(Stored data)
################

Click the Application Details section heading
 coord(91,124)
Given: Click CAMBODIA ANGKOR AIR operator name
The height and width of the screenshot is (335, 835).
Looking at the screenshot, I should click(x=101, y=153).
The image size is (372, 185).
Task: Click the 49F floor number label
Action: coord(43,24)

################

◆ **DIRECTIONS**
Exactly the lines from the one with "Given: Click CAMBODIA" through the end of the entries, both included, should be written out, and no others.

◆ **YOUR SOLUTION**
Given: Click CAMBODIA ANGKOR AIR operator name
The height and width of the screenshot is (335, 835).
Looking at the screenshot, I should click(x=101, y=153).
The image size is (372, 185).
Task: Click the 49F floor number label
Action: coord(43,24)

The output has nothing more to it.